今回は、発信における「型」の弊害と、リスナーを熱狂的なファンに変えるための本質的な発信スタンスについて解説します。
1. 「型」がもたらす3つの大きな弊害
初心者が喋りやすくするための型ですが、長く続ける上では以下のような問題が発生しやすくなります。
① リスナーの飽きとマンネリ化
毎回同じパターンで話が進むと、聞き手は次第に飽きてしまいます。安定感がある一方で、変化がない発信はリスナーが離れていく原因にもなりかねません。
② ネタ切れと自由度の低下
「この型にはめるためのネタを探す」という思考になると、せっかく良いアイデアがあっても「型に合わないから」と捨ててしまうことがあります。結果としてネタの広がりが持てなくなり、ネタ切れを起こしやすくなるのです。
③ 「発信」が「作業」に変わってしまう
決められた枠に情報をはめ込むだけの発信は、次第に「自分が喋りたいから喋る」のではなく「やらなければならない作業」へと変わってしまいます。そこに熱量が乗らなければ、発信自体が苦痛になり、長期的に続けることが困難になります。
2. なぜリスナーは「あなたの声」を聴くのか?
現代において、単なる「情報」だけならネット検索やAIですぐに手に入ります。しかも、情報を素早く吸収するなら、ポッドキャストよりもブログのようなテキスト媒体の方が効率的です。

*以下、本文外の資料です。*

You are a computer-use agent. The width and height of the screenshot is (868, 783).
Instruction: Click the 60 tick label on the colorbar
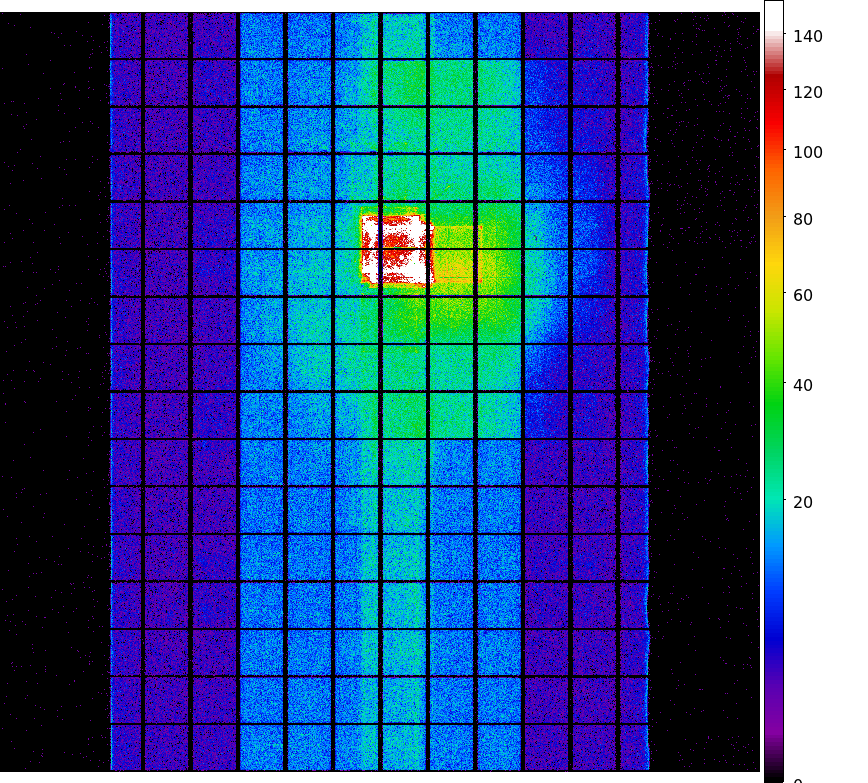coord(803,296)
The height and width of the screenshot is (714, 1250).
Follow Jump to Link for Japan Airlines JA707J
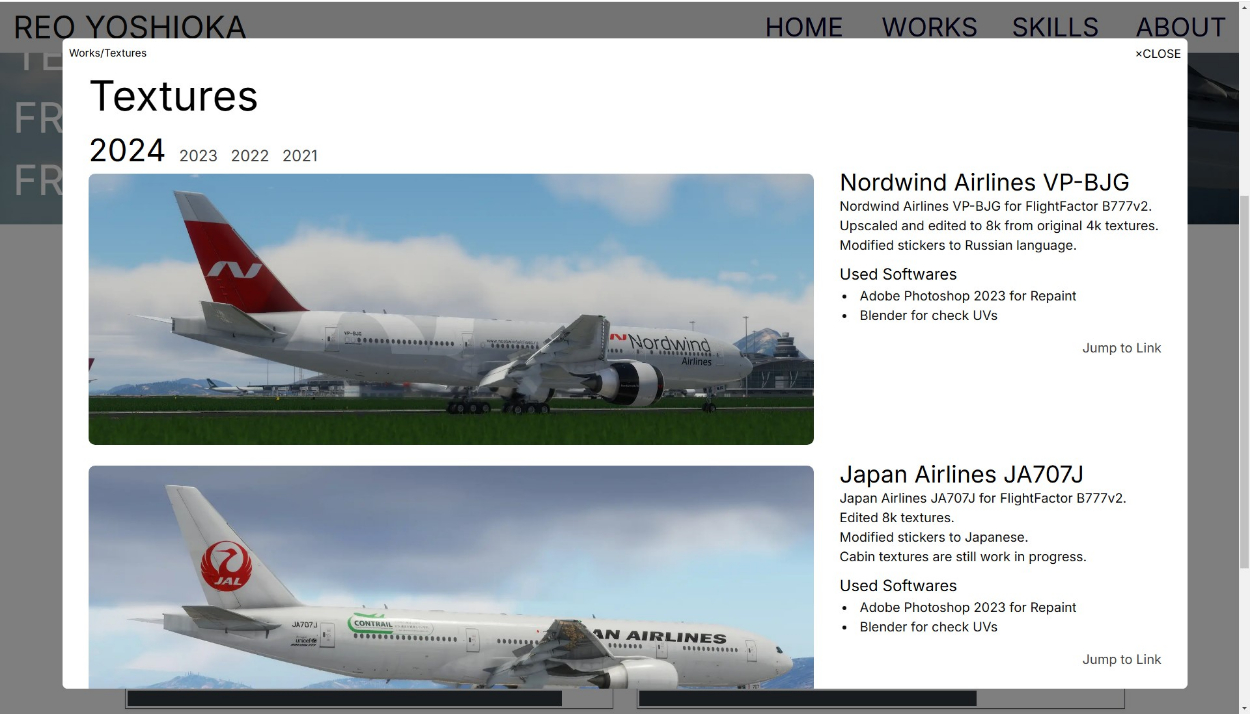tap(1121, 660)
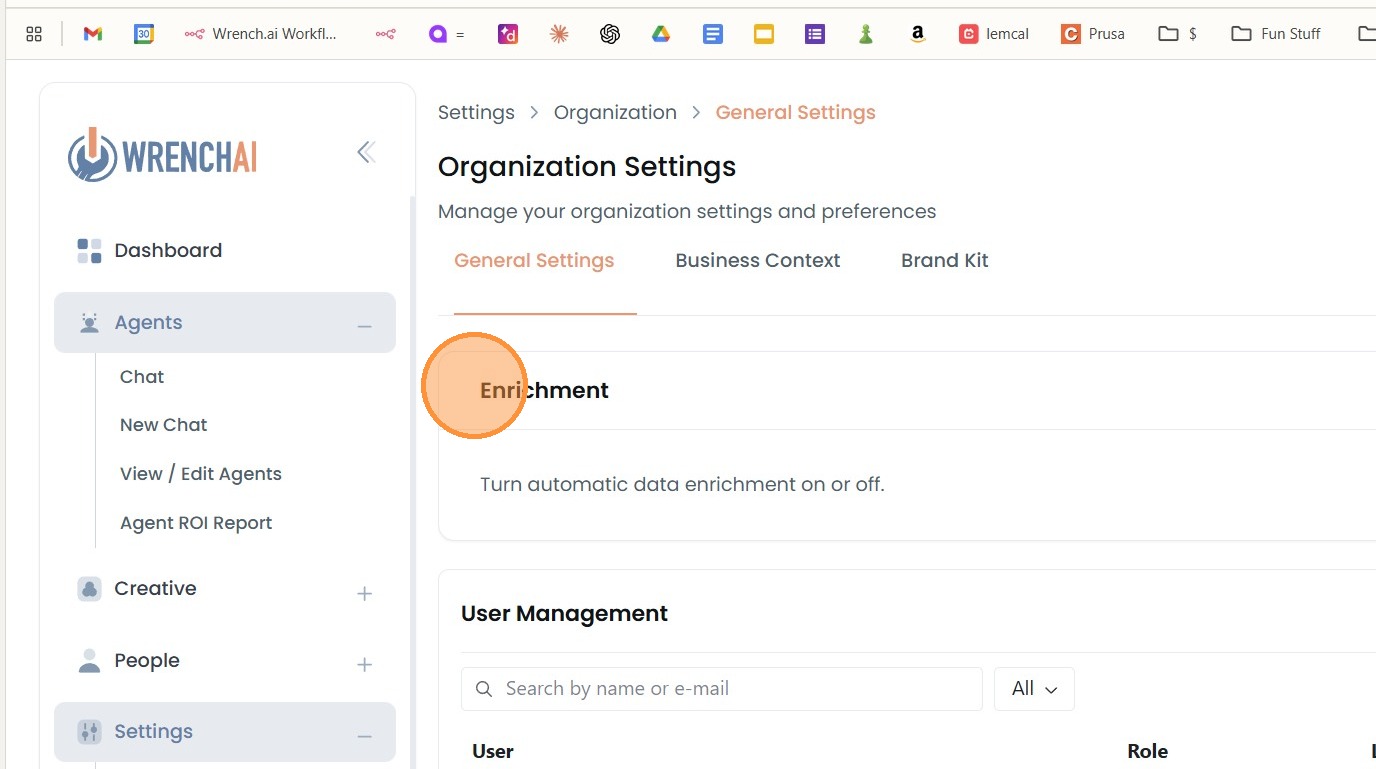Click the Search by name or e-mail field

click(721, 689)
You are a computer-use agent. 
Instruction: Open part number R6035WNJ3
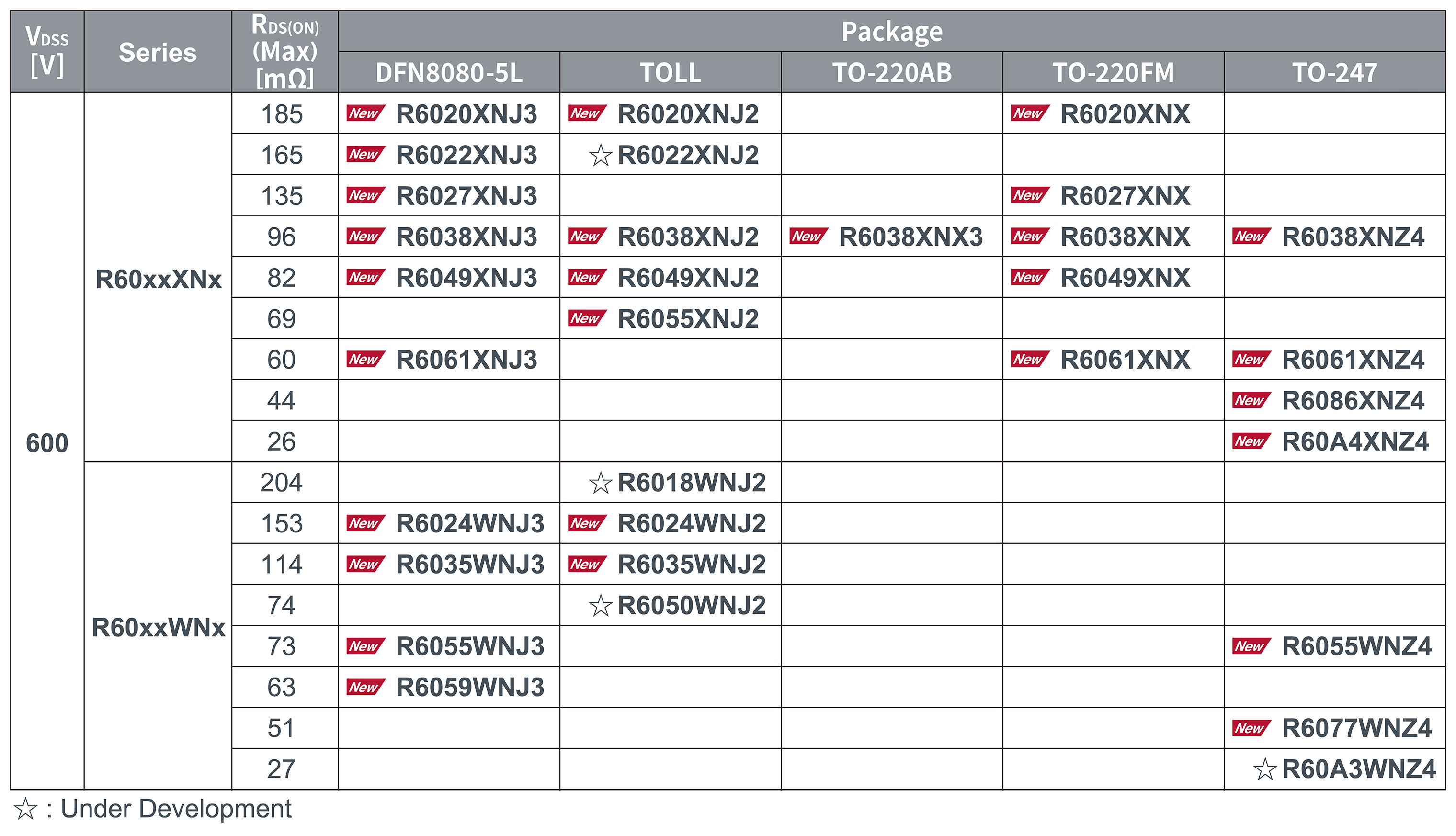(x=470, y=565)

それでもリスナーが時間を割いてポッドキャストを聴く理由は、情報そのものではなく、**「その発信者独自の考察、見解、体験談」**を求めているからです。
- その人にしか伝えられない過去の体験や学び
- 表面的な情報ではない、物事の本質を突いた深い話
- ちょっと尖った意見や、その人の人間味が伝わる裏話
これらこそがリスナーを惹きつけ、「この人の話は面白い!」「また聴きたい!」とファン化させる強力な要素になります。
3. 「守破離」で自分だけのスタイルを築く
もちろん、型を完全に否定するわけではありません。大切なのは**「守破離」**の考え方です。

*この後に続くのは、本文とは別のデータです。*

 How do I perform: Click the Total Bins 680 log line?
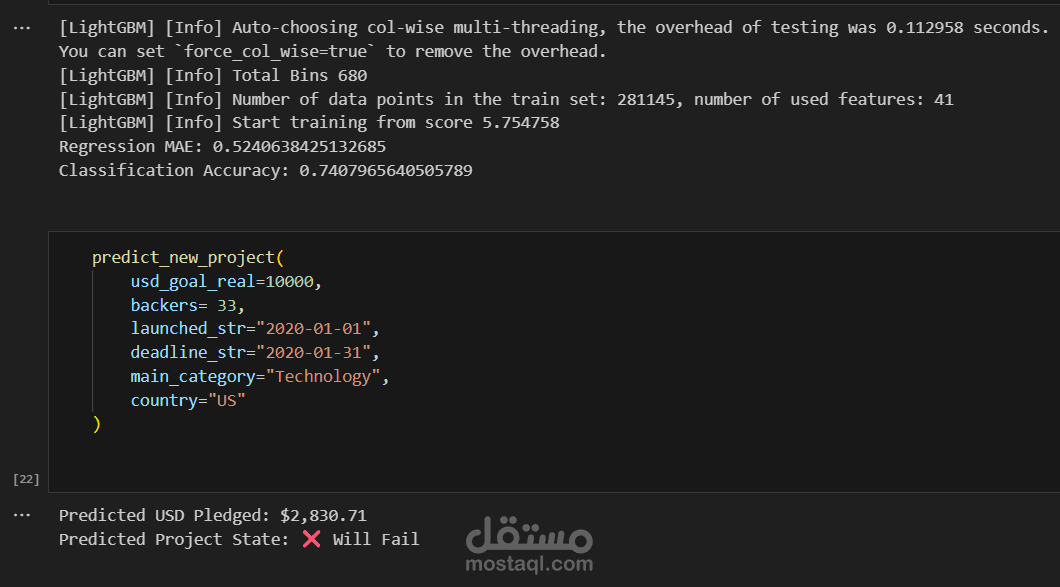(212, 75)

最初は型を「守」り、慣れてきたら型を「破」って、最終的に型から「離」れて自分独自のスタイルを確立することです。いつまでもテンプレートの中に留まっていては、ただの「音声読み上げマシン」や「ロボット」と同じになってしまいます。
自由度の高いフリートークができるようになれば、準備に時間をかける必要がなくなり、思いついた時にすぐ発信できるため、結果として長く継続しやすくなります。
4. 思考停止から抜け出し、試行錯誤を楽しむ
型に当てはめるだけの発信は、ある意味で「思考停止」の状態でも楽にできてしまいます。しかし、それでは改善や工夫が生まれず、それ以上の成長も望めません。

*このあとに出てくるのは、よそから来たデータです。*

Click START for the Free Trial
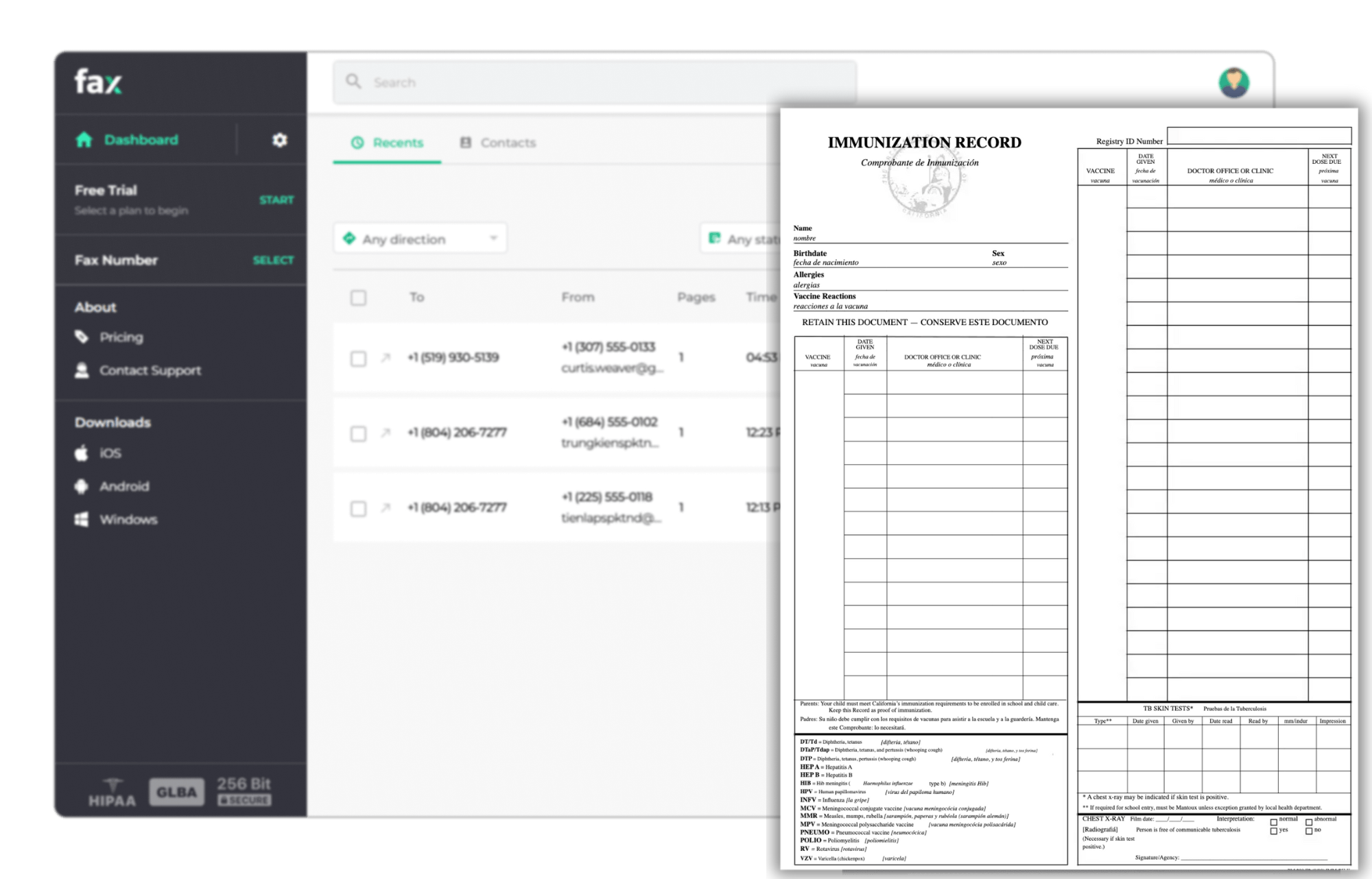1372x879 pixels. click(x=276, y=200)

5年、10年と息の長い発信を続けている人は、必ずどこかでスタイルを変えたり、常に試行錯誤を繰り返したりしています。今の型を壊すことに抵抗を感じるかもしれませんが、変化を恐れずに自分の言葉で語り始めることが、ワンランク上の発信者への第一歩です。
まとめ:あなたの「熱」を言葉に乗せよう
「型」はあくまで補助輪です。いつまでも補助輪を外さずにいては、遠くの景色を見ることはできません。
リスナーが待っているのは、綺麗に整えられたテンプレート通りの情報ではなく、あなたにしか語れない熱量のこもった言葉です。時には型を脱ぎ捨てて、今あなたが心から伝えたいことを、自分の言葉で自由に語ってみてはいかがでしょうか。
型に頼った発信を例えるなら、「塗り絵」のようなものです。決められた枠の中に色を塗るだけなら簡単ですが、誰が塗っても似たような絵になってしまいます。枠のない真っ白なキャンバスに自分の色で描くのは勇気がいりますが、そうして出来上がった絵(発信)こそが、世界にたった一つの「あなただけの価値」になるのです。